PROBLEM TO WORK ON - Can you copy all of the following material line for line, without changing anything?

INPUT MATERIAL -

—————

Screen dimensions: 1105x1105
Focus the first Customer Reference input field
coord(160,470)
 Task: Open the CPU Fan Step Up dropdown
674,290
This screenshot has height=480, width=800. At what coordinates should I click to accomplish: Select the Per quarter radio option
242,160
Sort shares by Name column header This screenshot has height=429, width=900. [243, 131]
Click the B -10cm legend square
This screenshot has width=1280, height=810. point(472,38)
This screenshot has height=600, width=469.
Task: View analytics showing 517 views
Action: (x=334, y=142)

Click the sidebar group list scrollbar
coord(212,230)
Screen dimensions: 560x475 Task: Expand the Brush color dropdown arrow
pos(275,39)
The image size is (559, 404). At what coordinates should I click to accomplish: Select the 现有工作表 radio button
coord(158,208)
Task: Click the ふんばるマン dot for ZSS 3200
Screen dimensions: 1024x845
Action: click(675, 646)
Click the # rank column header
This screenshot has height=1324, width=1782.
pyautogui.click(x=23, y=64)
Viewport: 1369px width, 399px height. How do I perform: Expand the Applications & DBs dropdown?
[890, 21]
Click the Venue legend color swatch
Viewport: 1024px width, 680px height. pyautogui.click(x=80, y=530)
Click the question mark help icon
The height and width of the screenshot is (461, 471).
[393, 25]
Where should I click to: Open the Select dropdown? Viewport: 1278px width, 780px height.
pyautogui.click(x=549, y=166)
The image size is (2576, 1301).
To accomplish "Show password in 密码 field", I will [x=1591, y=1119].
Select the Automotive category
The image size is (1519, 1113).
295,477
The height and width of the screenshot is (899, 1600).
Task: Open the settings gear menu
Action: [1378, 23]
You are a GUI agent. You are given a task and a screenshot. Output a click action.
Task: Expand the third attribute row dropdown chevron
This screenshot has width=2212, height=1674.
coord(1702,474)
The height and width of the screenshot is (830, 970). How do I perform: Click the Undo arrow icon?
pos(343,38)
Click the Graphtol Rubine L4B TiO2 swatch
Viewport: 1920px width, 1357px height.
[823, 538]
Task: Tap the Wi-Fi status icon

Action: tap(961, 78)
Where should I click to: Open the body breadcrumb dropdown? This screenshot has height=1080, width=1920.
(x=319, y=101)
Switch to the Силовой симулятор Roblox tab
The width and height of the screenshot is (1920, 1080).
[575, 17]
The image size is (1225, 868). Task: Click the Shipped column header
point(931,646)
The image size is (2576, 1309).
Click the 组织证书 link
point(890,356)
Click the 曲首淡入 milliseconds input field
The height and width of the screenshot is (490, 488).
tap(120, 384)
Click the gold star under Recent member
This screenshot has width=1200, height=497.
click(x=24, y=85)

—————

SOLUTION BELOW -
Screen dimensions: 1105x1105
Focus the first Customer Reference input field
coord(160,470)
 Task: Open the CPU Fan Step Up dropdown
674,290
This screenshot has height=480, width=800. At what coordinates should I click to accomplish: Select the Per quarter radio option
242,160
Sort shares by Name column header This screenshot has height=429, width=900. [243, 131]
Click the B -10cm legend square
This screenshot has width=1280, height=810. point(472,38)
This screenshot has height=600, width=469.
Task: View analytics showing 517 views
Action: (x=334, y=142)

Click the sidebar group list scrollbar
coord(212,230)
Screen dimensions: 560x475 Task: Expand the Brush color dropdown arrow
pos(275,39)
The image size is (559, 404). At what coordinates should I click to accomplish: Select the 现有工作表 radio button
coord(158,208)
Task: Click the ふんばるマン dot for ZSS 3200
Screen dimensions: 1024x845
Action: click(675, 646)
Click the # rank column header
This screenshot has height=1324, width=1782.
pyautogui.click(x=23, y=64)
Viewport: 1369px width, 399px height. How do I perform: Expand the Applications & DBs dropdown?
[890, 21]
Click the Venue legend color swatch
Viewport: 1024px width, 680px height. pyautogui.click(x=80, y=530)
Click the question mark help icon
The height and width of the screenshot is (461, 471).
[393, 25]
Where should I click to: Open the Select dropdown? Viewport: 1278px width, 780px height.
pyautogui.click(x=549, y=166)
The image size is (2576, 1301).
To accomplish "Show password in 密码 field", I will [x=1591, y=1119].
Select the Automotive category
The image size is (1519, 1113).
295,477
The height and width of the screenshot is (899, 1600).
Task: Open the settings gear menu
Action: [1378, 23]
You are a GUI agent. You are given a task and a screenshot. Output a click action.
Task: Expand the third attribute row dropdown chevron
This screenshot has width=2212, height=1674.
coord(1702,474)
The height and width of the screenshot is (830, 970). How do I perform: Click the Undo arrow icon?
pos(343,38)
Click the Graphtol Rubine L4B TiO2 swatch
Viewport: 1920px width, 1357px height.
[823, 538]
Task: Tap the Wi-Fi status icon

Action: tap(961, 78)
Where should I click to: Open the body breadcrumb dropdown? This screenshot has height=1080, width=1920.
(x=319, y=101)
Switch to the Силовой симулятор Roblox tab
The width and height of the screenshot is (1920, 1080).
[575, 17]
The image size is (1225, 868). Task: Click the Shipped column header
point(931,646)
The image size is (2576, 1309).
Click the 组织证书 link
point(890,356)
Click the 曲首淡入 milliseconds input field
The height and width of the screenshot is (490, 488).
tap(120, 384)
Click the gold star under Recent member
This screenshot has width=1200, height=497.
click(x=24, y=85)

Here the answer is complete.